CitC hasn't been much of a dating blog in the last few years anyway, or, much of a blog at all, for that matter, but, stick around and see what happens. I'll still be blogging about my madness. And my career. And being single in the church. And The adventures of living life on the edge of poverty with ADD. And the city. The problem with that now is, I've been here so long I don't notice New York as much. Also, I live across the Hudson, albeit less than a mile from Manhattan. But it makes a difference. (I want to go back! I miss you, NYC!)

1 vote: Never blog again! No one cares!--

Well, isn't someONE a sour-puss. No one is forcing you to read this blog. If you don't like it, click along elsewhere.

Thank you for participating, my 18 loyal readers! Thank you for returning for the resuscitation of CitC.

4.26.2010

Once Goodbye

We are on the phone
You say those words
I think I hear them
Again! and again!
You say it. Goodbye.

From you reasons roll
Fall on my ears
Escape my hold
None will still
To explain them. Goodbye.

Tilting the room
Graying our world
Stealing my breath
These dozens confuse
Such nonsense. Goodbye.

Except for this
One soft whimper
Your voice stops to weep:
I am hurting
Loving you hurts me. Goodbye.

I hear you my love
How it breaks you
So I say those words
Returned this once
My last time. Goodbye.

A Baker's Dozen in Diapers

12 babies, I counted 12 babies in sacrament meeting at church today. And those were just the ones I could see from the back row. There had to be more that I couldn't see. We also have 6 openly pregnant woman, all of whom currently have babies. Church is beginning to feel like Gymboree.

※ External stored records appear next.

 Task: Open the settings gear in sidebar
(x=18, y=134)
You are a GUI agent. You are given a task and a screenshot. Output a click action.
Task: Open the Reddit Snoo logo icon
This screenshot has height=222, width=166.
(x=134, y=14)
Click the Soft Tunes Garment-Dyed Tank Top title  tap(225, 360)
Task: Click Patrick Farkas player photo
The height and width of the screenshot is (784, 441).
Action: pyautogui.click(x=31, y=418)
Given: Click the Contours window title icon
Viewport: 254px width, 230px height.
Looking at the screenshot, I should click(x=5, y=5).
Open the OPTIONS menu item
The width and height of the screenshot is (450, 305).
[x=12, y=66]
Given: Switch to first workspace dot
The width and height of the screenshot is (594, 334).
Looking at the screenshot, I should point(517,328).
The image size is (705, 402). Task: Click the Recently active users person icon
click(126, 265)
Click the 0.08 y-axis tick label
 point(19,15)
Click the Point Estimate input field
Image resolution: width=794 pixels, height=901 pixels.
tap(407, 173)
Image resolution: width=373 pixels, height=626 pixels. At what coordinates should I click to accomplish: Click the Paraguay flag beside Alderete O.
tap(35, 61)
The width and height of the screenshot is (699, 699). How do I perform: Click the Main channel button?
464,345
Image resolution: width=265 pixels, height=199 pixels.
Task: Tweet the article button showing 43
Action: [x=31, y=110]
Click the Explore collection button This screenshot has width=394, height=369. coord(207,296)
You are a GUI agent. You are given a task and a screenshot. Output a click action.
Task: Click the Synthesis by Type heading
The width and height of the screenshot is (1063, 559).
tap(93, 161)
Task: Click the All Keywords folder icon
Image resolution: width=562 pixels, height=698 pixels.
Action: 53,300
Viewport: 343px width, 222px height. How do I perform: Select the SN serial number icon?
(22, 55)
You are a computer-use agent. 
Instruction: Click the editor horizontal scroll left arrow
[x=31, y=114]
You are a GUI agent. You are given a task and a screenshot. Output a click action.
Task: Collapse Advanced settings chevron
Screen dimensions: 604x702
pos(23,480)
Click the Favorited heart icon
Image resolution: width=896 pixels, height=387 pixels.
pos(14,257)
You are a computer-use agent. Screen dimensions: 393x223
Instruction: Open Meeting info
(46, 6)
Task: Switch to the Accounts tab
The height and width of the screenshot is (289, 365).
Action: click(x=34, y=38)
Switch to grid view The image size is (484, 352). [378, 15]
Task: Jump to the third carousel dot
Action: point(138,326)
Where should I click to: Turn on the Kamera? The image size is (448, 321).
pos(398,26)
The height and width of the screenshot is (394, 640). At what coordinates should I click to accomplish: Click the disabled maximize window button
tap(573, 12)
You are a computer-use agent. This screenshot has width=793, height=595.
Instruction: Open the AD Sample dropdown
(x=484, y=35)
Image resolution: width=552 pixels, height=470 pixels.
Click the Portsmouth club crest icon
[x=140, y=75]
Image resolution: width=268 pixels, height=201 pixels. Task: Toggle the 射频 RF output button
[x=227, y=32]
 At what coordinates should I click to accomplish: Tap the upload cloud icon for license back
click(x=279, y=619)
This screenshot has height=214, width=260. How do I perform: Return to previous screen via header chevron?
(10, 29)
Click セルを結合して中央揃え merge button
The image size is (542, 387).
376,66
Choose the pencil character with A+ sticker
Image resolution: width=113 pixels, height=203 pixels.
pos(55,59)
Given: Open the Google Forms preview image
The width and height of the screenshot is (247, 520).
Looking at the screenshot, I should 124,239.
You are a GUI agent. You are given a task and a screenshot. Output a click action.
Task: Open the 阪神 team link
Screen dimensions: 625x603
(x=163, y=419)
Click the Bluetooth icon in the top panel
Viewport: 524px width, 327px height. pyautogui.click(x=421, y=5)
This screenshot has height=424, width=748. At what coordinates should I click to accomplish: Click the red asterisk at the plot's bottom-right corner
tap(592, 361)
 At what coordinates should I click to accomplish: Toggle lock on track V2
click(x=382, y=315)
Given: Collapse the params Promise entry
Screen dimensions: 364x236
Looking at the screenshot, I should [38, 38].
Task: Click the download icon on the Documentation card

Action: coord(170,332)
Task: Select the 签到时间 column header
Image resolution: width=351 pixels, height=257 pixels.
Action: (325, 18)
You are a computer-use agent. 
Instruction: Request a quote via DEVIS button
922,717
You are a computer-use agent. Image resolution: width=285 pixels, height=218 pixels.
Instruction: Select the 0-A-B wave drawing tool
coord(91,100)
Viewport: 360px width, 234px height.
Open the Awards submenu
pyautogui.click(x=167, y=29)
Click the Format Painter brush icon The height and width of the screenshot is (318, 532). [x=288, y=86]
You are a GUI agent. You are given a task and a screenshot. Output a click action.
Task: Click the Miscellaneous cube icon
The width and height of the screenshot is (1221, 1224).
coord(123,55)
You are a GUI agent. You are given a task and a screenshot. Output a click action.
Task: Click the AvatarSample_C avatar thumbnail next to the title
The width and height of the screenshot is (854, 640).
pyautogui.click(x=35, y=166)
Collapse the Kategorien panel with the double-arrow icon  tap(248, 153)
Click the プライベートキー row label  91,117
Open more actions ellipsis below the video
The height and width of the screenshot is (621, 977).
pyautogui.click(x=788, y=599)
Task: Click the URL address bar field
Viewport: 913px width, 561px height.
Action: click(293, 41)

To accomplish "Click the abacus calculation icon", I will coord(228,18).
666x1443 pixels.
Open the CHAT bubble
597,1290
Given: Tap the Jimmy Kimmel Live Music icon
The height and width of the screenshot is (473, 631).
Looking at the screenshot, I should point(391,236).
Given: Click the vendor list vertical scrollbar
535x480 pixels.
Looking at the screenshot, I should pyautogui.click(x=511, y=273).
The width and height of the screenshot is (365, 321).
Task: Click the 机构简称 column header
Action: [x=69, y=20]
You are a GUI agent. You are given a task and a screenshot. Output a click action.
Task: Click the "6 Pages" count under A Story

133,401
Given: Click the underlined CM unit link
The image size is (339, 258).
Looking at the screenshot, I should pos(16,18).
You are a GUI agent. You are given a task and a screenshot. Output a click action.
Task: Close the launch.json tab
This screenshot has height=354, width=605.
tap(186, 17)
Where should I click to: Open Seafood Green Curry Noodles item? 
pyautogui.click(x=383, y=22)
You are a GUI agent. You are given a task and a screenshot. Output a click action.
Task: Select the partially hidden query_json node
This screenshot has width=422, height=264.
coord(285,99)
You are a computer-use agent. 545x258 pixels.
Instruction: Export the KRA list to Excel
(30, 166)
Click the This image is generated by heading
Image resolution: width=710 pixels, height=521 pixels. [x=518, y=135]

I know there are distinctions between toddlers and infants, etc. But if it wears diapers, I'm calling it a baby. "Baby"= a non-verbal, non-house trained mini human being. One man told me today that he was lodging a formal complaint against the noise in sacrament, that he was fed up with the parents who chat and coo over each other, and let their babies loose. It was too noisy and he was going to change wards if something wasn't done. He was serious.


It doesn't bother me enough change wards, babies are ubiquitous in Mormonland. Still, I wish someone would tell these people that everyone does not think it's cute when their spawn goes hobbling down the aisle sputtering goldfish crumbs (because Cheerios are passe')? They let their babies wander, climb, cry... And the babies gather to pick each other's noses and throw goldfish while making primitive sounds. The only thing their parents do is look at each other over the mass of babies, and smile, as if to say, 'that's so cute, they're friends'. Yeah, except for that big one who is hitting the little one on the head with a toy.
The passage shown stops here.